(Saved data entries)
========================================================================

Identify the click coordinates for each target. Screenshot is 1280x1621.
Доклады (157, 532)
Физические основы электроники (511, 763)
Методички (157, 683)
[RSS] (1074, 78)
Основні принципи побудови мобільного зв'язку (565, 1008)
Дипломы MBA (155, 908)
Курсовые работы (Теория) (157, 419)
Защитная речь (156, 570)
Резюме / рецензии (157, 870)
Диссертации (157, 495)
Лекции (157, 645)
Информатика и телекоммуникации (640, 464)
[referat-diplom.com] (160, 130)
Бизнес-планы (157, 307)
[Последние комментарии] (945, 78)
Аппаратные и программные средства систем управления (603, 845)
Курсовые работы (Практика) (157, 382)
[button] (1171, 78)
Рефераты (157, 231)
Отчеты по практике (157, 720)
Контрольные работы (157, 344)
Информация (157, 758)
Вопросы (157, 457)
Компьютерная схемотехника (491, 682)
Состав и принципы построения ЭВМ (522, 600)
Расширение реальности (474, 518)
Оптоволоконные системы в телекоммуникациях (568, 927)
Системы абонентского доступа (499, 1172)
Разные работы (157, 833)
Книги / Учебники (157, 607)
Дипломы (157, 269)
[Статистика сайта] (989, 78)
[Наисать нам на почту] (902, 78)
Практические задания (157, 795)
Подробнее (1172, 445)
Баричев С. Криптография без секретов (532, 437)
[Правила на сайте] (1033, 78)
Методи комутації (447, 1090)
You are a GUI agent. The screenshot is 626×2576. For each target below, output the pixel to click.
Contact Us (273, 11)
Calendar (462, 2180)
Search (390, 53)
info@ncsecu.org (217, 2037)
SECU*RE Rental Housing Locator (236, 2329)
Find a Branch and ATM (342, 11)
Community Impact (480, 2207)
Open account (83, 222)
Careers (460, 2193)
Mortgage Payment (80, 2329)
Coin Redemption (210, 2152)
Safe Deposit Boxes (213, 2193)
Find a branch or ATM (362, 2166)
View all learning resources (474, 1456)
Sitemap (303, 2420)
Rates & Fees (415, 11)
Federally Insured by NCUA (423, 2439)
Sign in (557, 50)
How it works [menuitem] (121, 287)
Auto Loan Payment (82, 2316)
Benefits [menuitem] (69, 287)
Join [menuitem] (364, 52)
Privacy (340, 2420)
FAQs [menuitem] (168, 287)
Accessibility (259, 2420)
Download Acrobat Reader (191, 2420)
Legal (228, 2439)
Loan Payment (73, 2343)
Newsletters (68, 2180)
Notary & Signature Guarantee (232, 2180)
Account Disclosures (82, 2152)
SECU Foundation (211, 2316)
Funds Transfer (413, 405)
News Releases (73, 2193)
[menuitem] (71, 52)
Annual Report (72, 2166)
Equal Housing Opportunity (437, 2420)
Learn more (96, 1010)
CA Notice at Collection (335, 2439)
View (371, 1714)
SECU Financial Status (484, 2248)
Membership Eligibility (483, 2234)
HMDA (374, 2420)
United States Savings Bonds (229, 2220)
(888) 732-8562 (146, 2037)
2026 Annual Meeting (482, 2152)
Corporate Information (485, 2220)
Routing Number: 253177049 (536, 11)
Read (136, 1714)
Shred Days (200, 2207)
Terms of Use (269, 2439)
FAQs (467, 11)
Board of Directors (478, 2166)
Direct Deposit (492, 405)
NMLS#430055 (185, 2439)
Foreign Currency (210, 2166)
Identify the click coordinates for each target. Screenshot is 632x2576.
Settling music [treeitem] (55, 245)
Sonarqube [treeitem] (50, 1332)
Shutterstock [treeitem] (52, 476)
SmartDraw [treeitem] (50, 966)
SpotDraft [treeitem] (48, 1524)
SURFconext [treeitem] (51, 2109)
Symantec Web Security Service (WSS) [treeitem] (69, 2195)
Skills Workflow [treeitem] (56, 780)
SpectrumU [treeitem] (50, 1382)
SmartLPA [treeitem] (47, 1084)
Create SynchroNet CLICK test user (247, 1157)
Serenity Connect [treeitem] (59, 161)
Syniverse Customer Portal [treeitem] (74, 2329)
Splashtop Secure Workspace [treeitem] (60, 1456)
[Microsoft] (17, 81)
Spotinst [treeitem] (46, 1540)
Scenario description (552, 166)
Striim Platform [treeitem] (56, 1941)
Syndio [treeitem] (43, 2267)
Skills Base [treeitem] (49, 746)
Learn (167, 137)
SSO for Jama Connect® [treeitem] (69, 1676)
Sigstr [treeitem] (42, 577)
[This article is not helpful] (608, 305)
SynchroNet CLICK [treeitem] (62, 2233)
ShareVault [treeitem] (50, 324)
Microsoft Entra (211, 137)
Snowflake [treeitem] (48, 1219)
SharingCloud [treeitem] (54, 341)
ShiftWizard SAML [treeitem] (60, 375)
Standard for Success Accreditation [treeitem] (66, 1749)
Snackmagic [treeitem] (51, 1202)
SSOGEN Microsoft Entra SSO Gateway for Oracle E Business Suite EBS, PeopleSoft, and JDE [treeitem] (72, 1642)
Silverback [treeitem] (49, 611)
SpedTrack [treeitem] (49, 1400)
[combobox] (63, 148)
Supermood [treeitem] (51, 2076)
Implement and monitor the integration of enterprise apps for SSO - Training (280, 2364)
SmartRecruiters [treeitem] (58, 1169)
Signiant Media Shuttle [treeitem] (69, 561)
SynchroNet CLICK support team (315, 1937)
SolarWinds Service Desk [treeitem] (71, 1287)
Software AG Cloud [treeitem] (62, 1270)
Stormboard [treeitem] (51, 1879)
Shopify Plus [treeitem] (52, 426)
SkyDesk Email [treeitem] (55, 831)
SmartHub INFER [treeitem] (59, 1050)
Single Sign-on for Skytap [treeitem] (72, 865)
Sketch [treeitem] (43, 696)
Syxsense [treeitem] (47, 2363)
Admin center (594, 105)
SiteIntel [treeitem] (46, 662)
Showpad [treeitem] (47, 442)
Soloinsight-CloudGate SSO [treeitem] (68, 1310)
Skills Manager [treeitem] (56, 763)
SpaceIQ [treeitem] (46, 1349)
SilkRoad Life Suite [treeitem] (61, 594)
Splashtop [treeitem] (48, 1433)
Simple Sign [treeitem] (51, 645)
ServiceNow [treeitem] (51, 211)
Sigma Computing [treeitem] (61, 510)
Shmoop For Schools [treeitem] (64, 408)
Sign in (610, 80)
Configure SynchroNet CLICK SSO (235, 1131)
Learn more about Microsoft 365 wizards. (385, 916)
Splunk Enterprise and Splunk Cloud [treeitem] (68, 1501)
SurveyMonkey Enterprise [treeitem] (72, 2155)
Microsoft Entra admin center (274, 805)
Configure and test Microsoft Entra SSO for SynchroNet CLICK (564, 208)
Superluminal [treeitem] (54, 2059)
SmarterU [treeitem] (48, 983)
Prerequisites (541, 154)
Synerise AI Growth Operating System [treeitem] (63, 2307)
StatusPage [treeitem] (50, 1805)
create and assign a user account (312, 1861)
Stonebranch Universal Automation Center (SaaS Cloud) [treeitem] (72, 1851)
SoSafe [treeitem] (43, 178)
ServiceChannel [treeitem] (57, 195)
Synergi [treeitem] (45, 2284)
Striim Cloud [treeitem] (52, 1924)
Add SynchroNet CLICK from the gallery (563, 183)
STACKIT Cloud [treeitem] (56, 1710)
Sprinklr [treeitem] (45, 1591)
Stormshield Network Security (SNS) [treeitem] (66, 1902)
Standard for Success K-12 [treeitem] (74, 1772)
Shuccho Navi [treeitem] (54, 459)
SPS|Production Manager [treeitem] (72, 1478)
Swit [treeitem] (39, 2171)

========================================================================

### Work instruction
Each line from the top of the entries above through the line containing "Диссертации (157, 495)" must be transcribed exactly, and no other line may appear.

### Task response
Identify the click coordinates for each target. Screenshot is 1280x1621.
Доклады (157, 532)
Физические основы электроники (511, 763)
Методички (157, 683)
[RSS] (1074, 78)
Основні принципи побудови мобільного зв'язку (565, 1008)
Дипломы MBA (155, 908)
Курсовые работы (Теория) (157, 419)
Защитная речь (156, 570)
Резюме / рецензии (157, 870)
Диссертации (157, 495)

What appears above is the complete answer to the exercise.